Work order:
Each record that follows should be repeated exactly, minus any images.

Source material:
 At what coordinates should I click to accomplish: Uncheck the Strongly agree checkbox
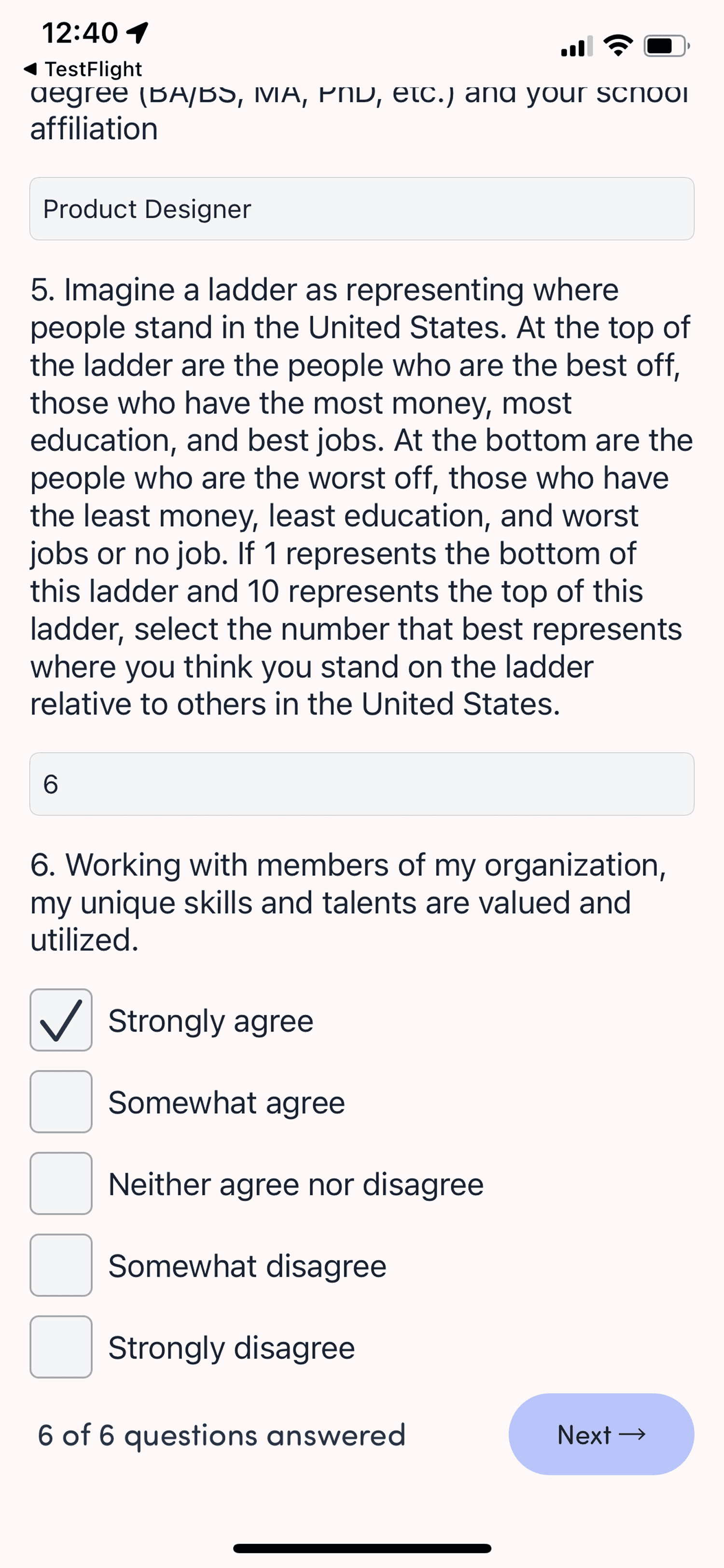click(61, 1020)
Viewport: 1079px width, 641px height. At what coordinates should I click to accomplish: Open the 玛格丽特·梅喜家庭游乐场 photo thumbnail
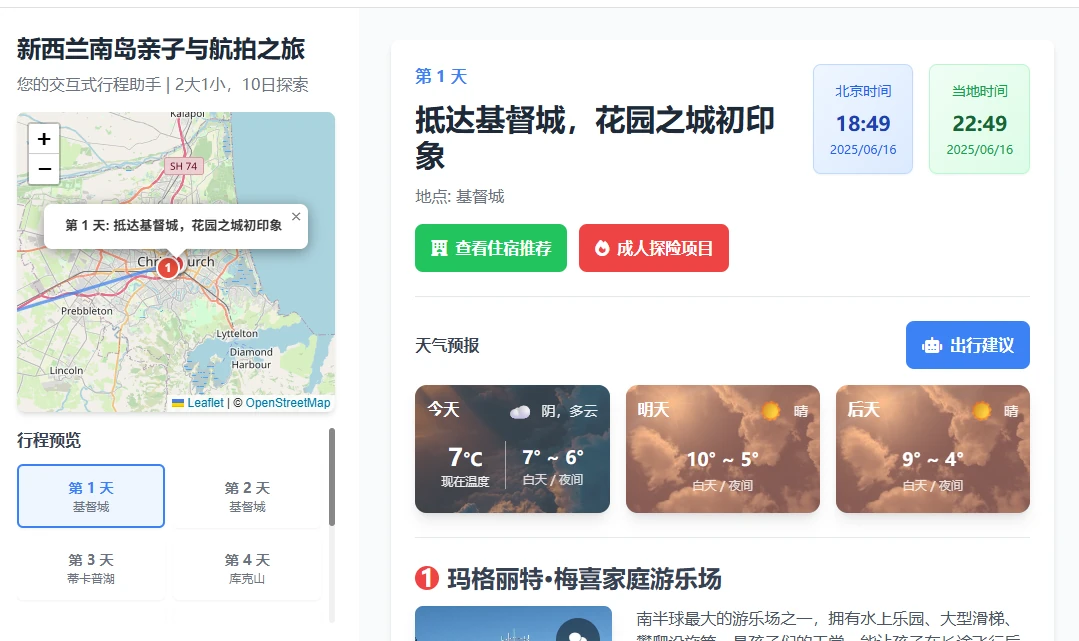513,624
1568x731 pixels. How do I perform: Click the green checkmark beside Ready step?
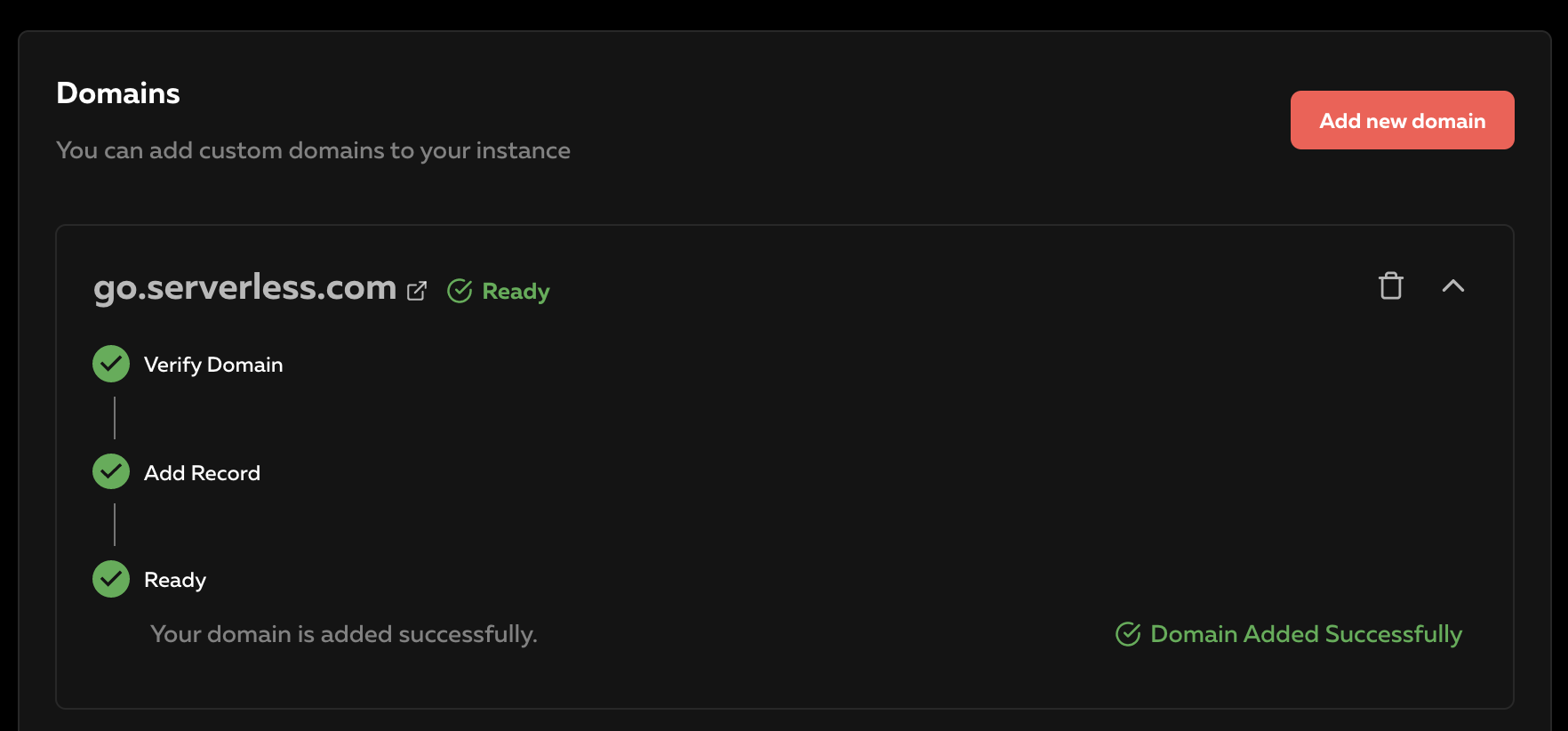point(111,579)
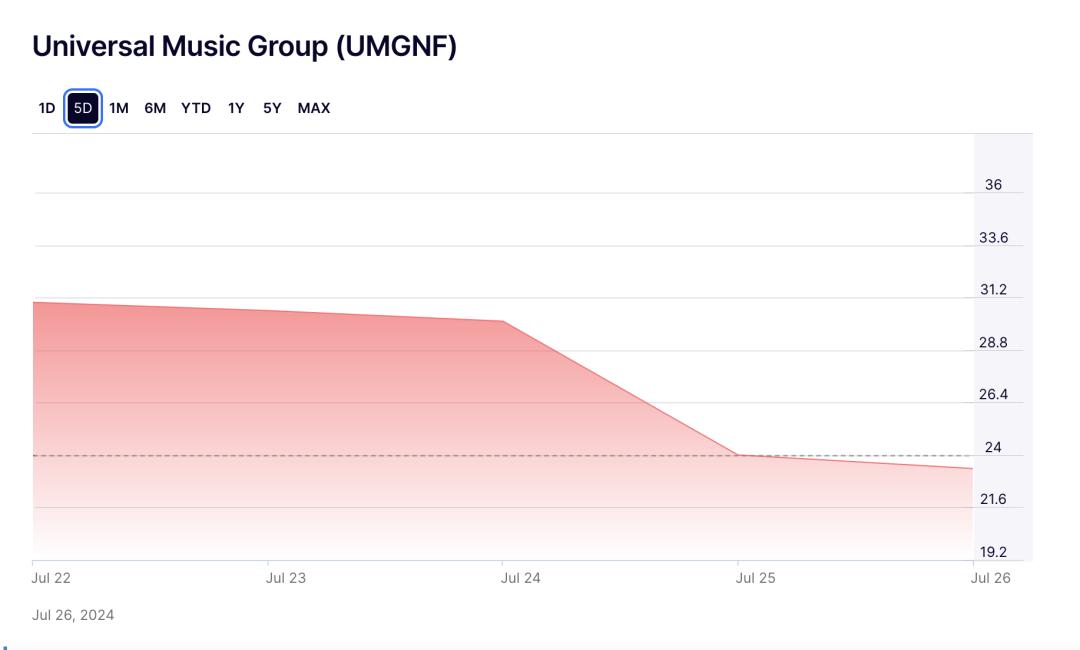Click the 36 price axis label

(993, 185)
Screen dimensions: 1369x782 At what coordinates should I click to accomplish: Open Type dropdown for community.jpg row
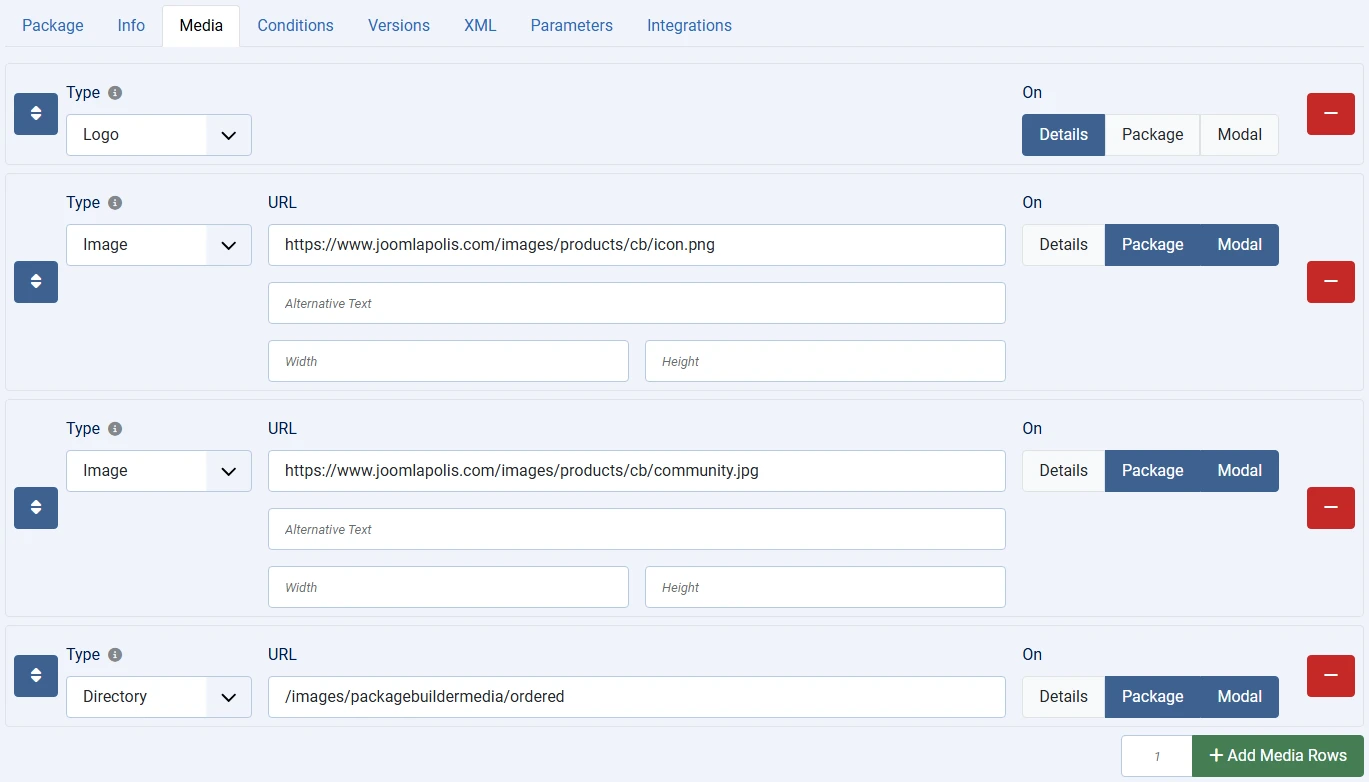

Exercise output:
 At what coordinates should I click to accomplish: Uncheck the Strongly agree checkbox
click(61, 1020)
Viewport: 1079px width, 641px height. At what coordinates should I click to accomplish: Open the 玛格丽特·梅喜家庭游乐场 photo thumbnail
513,624
1568x731 pixels. How do I perform: Click the green checkmark beside Ready step?
point(111,579)
Click the 36 price axis label

(993, 185)
Screen dimensions: 1369x782 At what coordinates should I click to accomplish: Open Type dropdown for community.jpg row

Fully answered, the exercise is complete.